**THE PROBLEM**. Print only the lines below from the one with "Given: Select the 3X-LARGE size cell" to the one with "Select size XS", both included, exactly as they stand. Leave pictures out.

**DATA LISTING**.
⁂

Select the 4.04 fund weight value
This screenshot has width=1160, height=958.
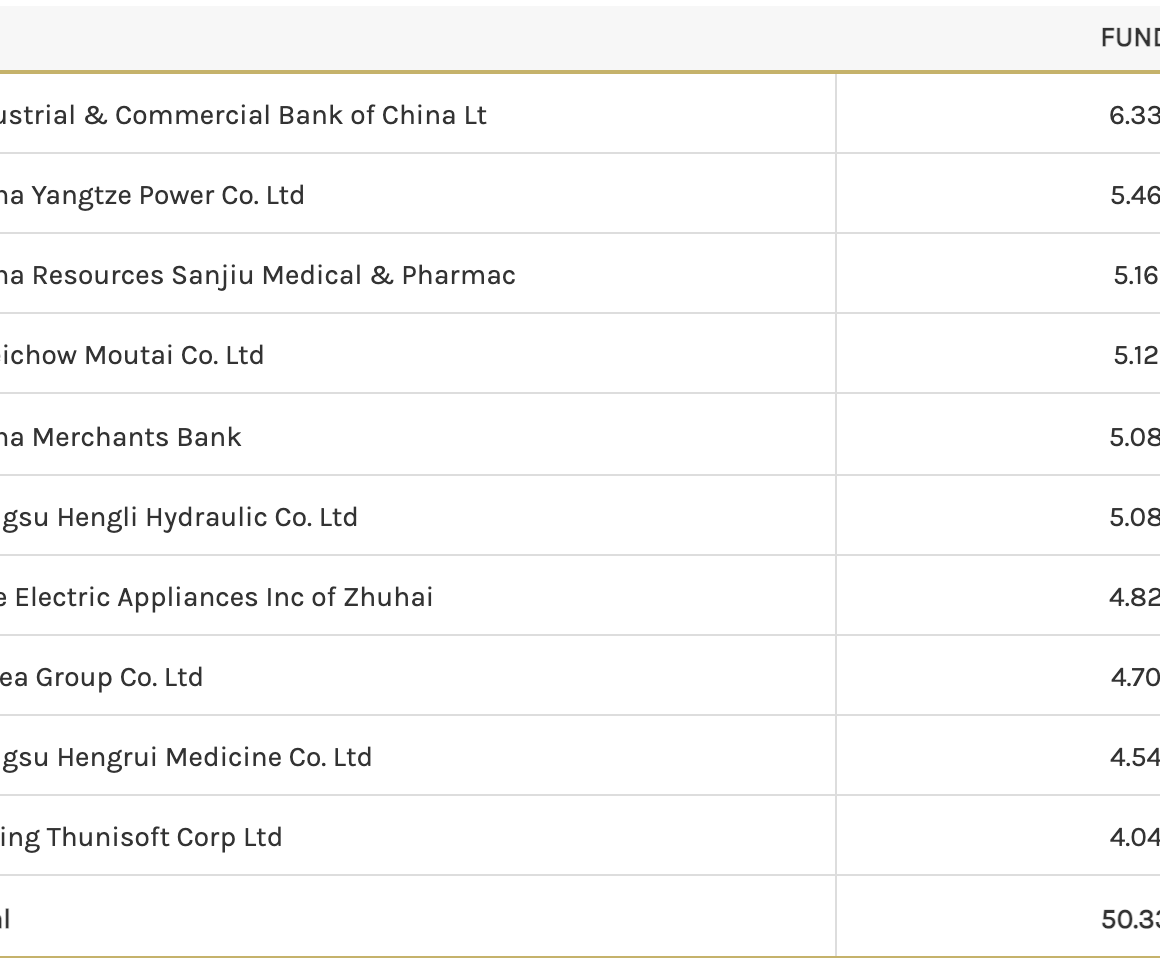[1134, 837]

⁂

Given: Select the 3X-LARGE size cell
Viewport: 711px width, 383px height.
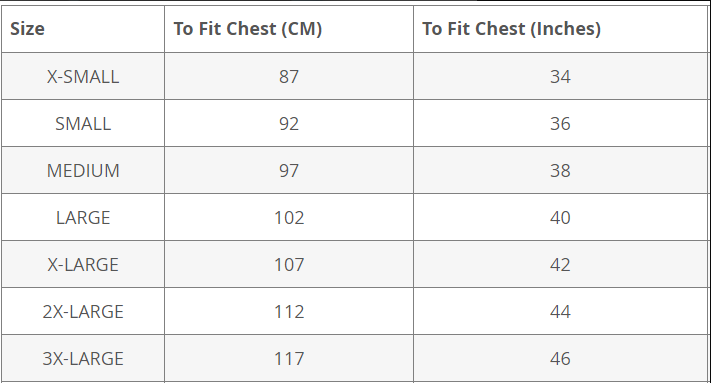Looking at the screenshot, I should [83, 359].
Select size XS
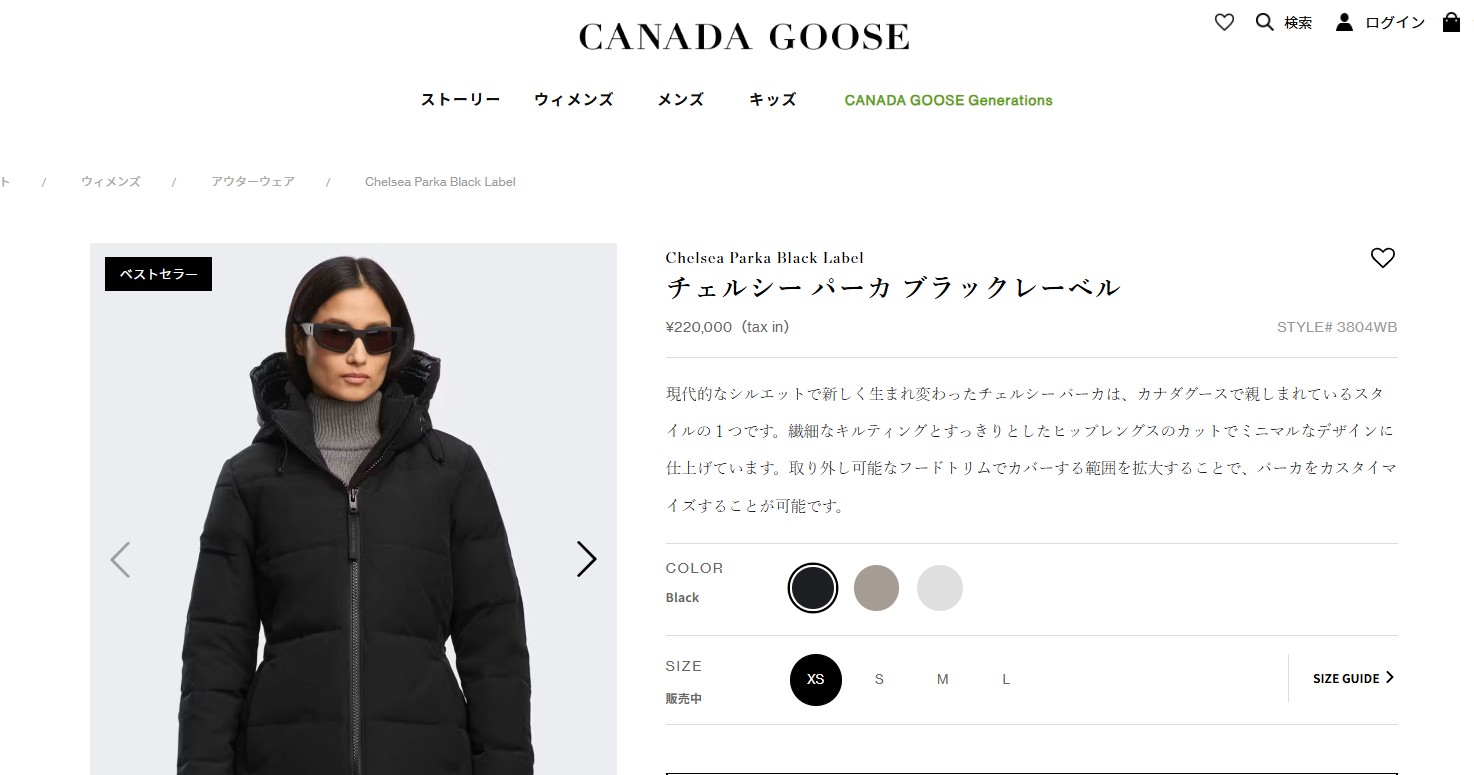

⁂

**TASK SOLUTION**.
Given: Select the 3X-LARGE size cell
Viewport: 711px width, 383px height.
Looking at the screenshot, I should [83, 359].
Select size XS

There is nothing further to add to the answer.